NCT number NCT06139172
Other study ID # 21012004
Secondary ID
Status Enrolling by invitation
Phase N/A
First received
Last updated
Start date September 15, 2023
Est. completion date December 2026

Study information

Verified date November 2023
Source Rush University Medical Center
Contact n/a
Is FDA regulated No
Health authority
Study type Interventional

Clinical Trial Summary

The purpose of this study is to evaluate the effectiveness of an adapted, telehealth functional behavioral therapy (FBTsIDD) specifically focused on promoting appropriate communication and behavioral strategies in individuals with syndromic intellectual and developmental disorders. Participants will be asked to complete virtual study assessments at intake and then on a monthly basis for the duration of 3-6 months. In addition, participants will attend weekly or biweekly virtual intervention visits with a study therapist.


Recruitment information / eligibility

Status Enrolling by invitation
Enrollment 92
Est. completion date December 2026
Est. primary completion date December 2025
Accepts healthy volunteers No
Gender All
Age group 2 Years to 12 Years
Eligibility Inclusion Criteria: - Age(s) 2-12 years old at time of enrollment - Existing genetic syndrome based on clinical or genetic diagnosis and confirmed by medical records - Documented diagnosis of global developmental delay (GDD) or intellectual disability (ID) - estimated ID level in moderate, severe, or profound range - Disruptive behavior challenges determined to be clinically appropriate for remote, parent-implemented coaching based on clinician determination of acuity of problem behaviors - Caregiver who is able to consent in English. - Parent/caregiver available for weekly intervention sessions - Stable psychosocial and psychiatric treatments 3 months prior to baseline visit. Exclusion Criteria: - High levels of aggression that mitigate remote or outpatient treatment as defined by clinician judgement and/or ABC Irritability scores above 20 (i.e., higher level of care needed than provided by study procedures) - Medical or psychiatric instability that may limit study participation - Meaningful change in medication or psychosocial interventions 3 months prior to baseline visit - Limitations in technology access that may hinder participation in remote trial (e.g., declining support provided by study participation)

Study Design


Intervention

Behavioral:
Functional Behavioral Training (FBT)
Function-based treatment (FBT) is a term for behavioral intervention approaches that use objective and systematic data collection to identify the cause of challenging behavior and teach a more prosocial replacement behavior. FBTslDD incorporates standard elements of FBT protocols with adaptations made specifically to support application to the syndromic IDD population. FBTslDD will include the following steps: (1) Syndromic IDD screening; (2) Stimulus preference assessment; (3) Indirect and descriptive assessments; (4) Screening for automatic function; (5) Functional analysis (FA); and (6) FBT intervention phase.
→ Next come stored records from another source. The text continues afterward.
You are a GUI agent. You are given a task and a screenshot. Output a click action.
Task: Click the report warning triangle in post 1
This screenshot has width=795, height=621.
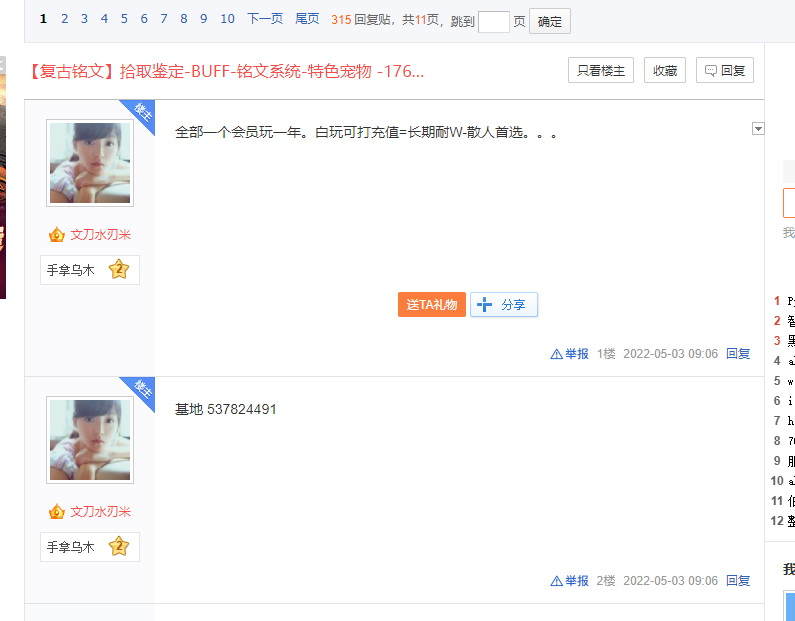coord(557,354)
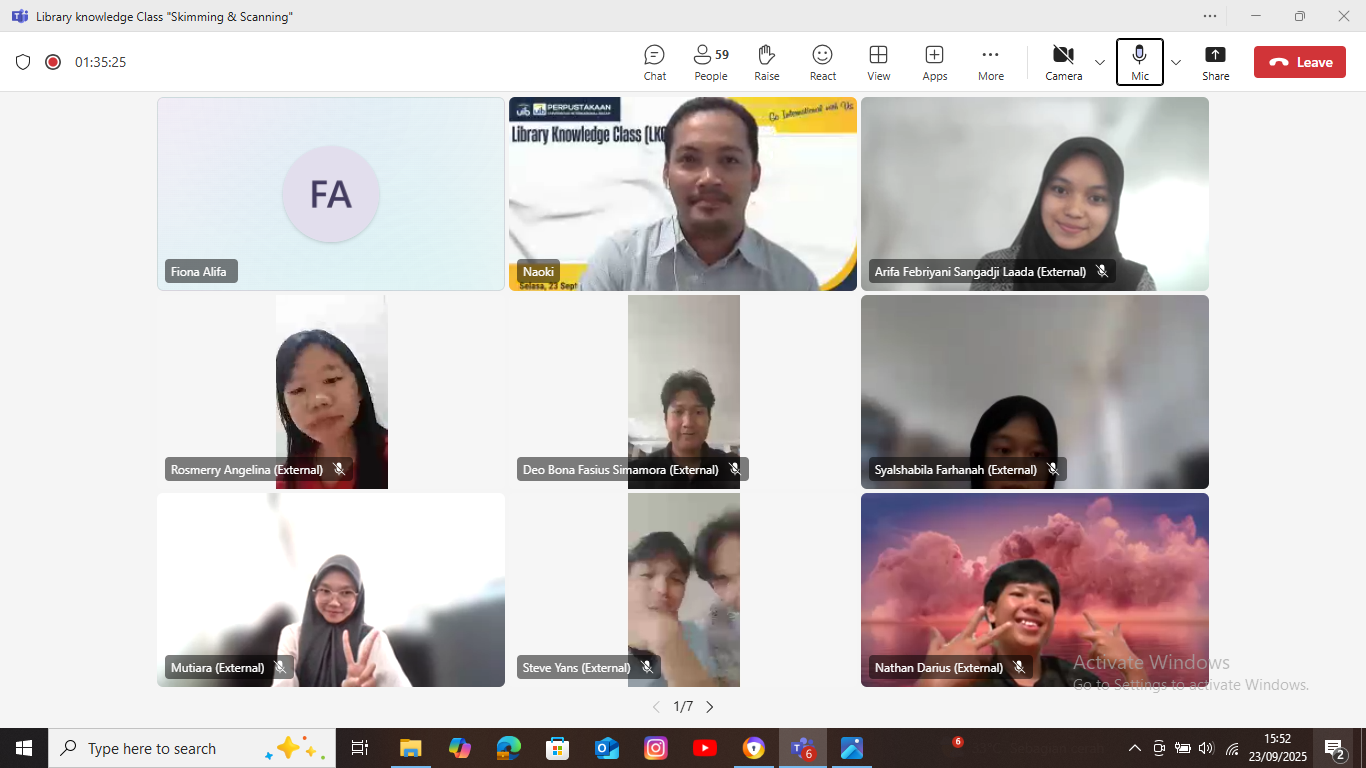This screenshot has width=1366, height=768.
Task: Open the More actions menu
Action: coord(991,62)
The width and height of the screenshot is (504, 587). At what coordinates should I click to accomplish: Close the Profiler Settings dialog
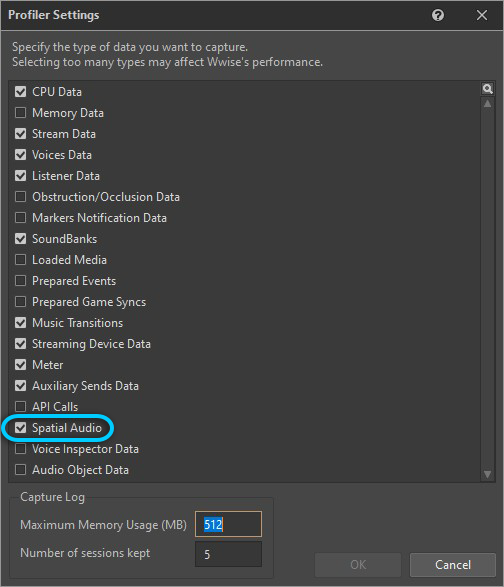tap(482, 15)
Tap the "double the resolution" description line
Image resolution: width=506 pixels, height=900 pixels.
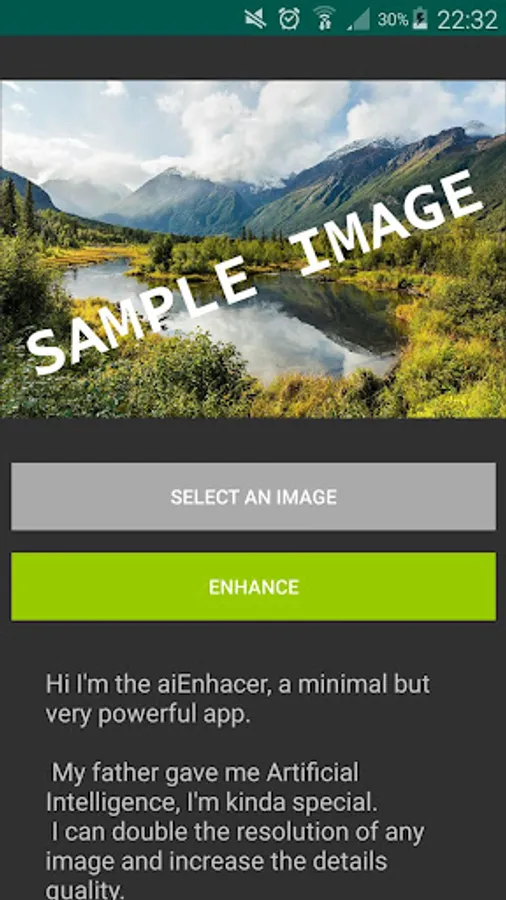(238, 832)

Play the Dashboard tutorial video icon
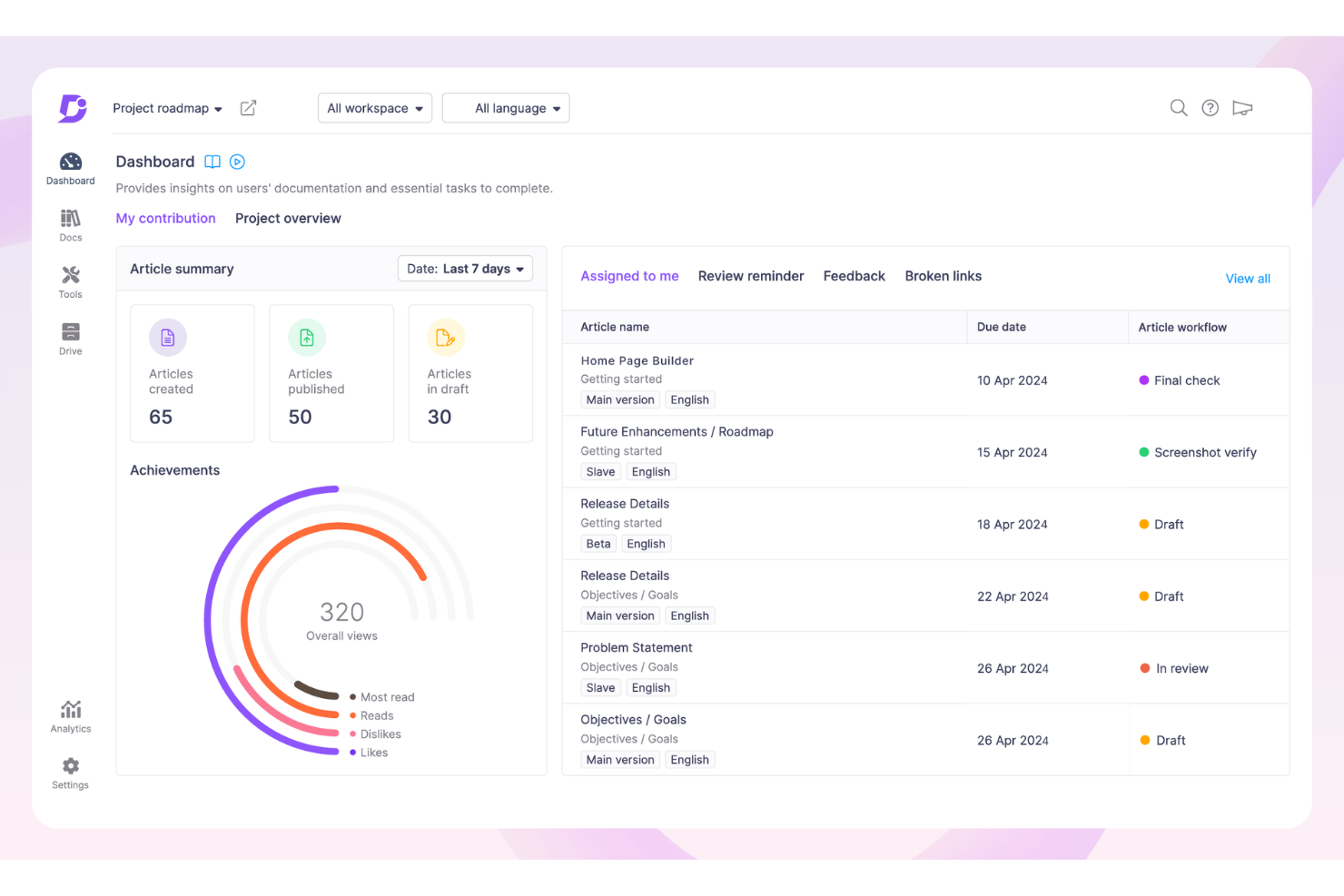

If steps 1 - 5 determine a participant's challenging behavior serves a social function, Functional Communication Training (FCT) will be administered. If steps 1 - 5 determine a participant's challenging behavior serves an automatic function Competing Stimulus Treatment (CST) will be administered.
Other:
Positive Parenting Strategies-Treatment as Usual
Using the Planned Adaptation approach, to identify proactive adaptations seeking to improve the fit of FBTsIDD with the unique needs of the syndromic IDD population. Triangulating mixed methods data from systematic video observations, questionnaires, and qualitative interviews, then the Framework for Reporting Adaptations and Modifications-Expanded24 (FRAME) will be used to develop a rich understanding of these and any additional adaptations made to the intervention when delivered by non-specialist providers within medical hubs serving syndromic IDD populations.

Locations

Country Name City State
United States Autism Assessment Research Treatment and Services (AARTS) Center at Rush University Medical Center Chicago Illinois

Sponsors (2)

Lead Sponsor Collaborator
Rush University Medical Center Emory University

Country where clinical trial is conducted

United States, 

Outcome

Type Measure Description Time frame Safety issue
Primary Parent Target Problems (PTP) Inventory The Parent Target Problems is a blinded rating provided by an independent evaluator and based on a caregiver interview (30-minutes at baseline; 10- to 15-minutes at follow-visits throughout the study). The independent evaluator will use the PTP interview to record the caregivers' estimate of the frequency of problematic behaviors. From this description, the independent evaluator (blind to treatment assignment) will generate a brief narrative describing the child's problem behaviors and their impact on daily functioning. The evaluator will read this back to the caregiver to provide corrections and/or add any pertinent missing information. This process will continue until the narrative represents an accurate description per caregiver report. Change on the chief concerns determined from interviews are then rated on a 9-point scale (1=normalized, 5=unchanged, 9=disastrous). The PTP has been used to measure outcomes in behavioral intervention trials. TO (Baseline), T1 (Month 1), T2 (Month 2), T3 (Month 3), T4 (Month 4), T5 (Month 5), T6 (Month 6)
Secondary Aberrant Behavior Checklist, Second Edition (ABC-2) The Aberrant Behavior Checklist, Second Edition (ABC-2) is a widely-used symptom checklist (completed by caregivers) that measures problematic behavior across five domain subscales: irritability, social withdrawal, stereotypic behavior, hyperactivity/noncompliance, inappropriate speech. Changes in raw scores across each subscale will be tracked against caregiver reports described in the PTP TO (Baseline), T1 (Month 1), T2 (Month 2), T3 (Month 3), T4 (Month 4), T5 (Month 5), T6 (Month 6)
Secondary Adverse Event Monitoring Adverse events will be measured at each time point, and the log used in this study will be based on adverse event logs that have already been developed for other ongoing NIH trials in our center. The adverse event log will include data on any adverse events, the onset date, intensity of event(s), relationship to study (i.e., unrelated through definitely related), end date, outcome, regulatory action taken (if necessary), and whether treatment was required. TO (Baseline), T1 (Month 1), T2 (Month 2), T3 (Month 3), T4 (Month 4), T5 (Month 5), T6 (Month 6)
Secondary Clinical Global Impression Overall functioning will be measured at each visit using the Clinical Global Impression for Severity (CGI-S) and Improvement (CGl-I). The CGI provides a rating of the child's global functioning, taking into account all available information (e.g., child's symptoms, behavior, functioning). The CGI-S and CGl-I will be completed by a blinded independent evaluator. TO (Baseline), T1 (Month 1), T2 (Month 2), T3 (Month 3), T4 (Month 4), T5 (Month 5), T6 (Month 6)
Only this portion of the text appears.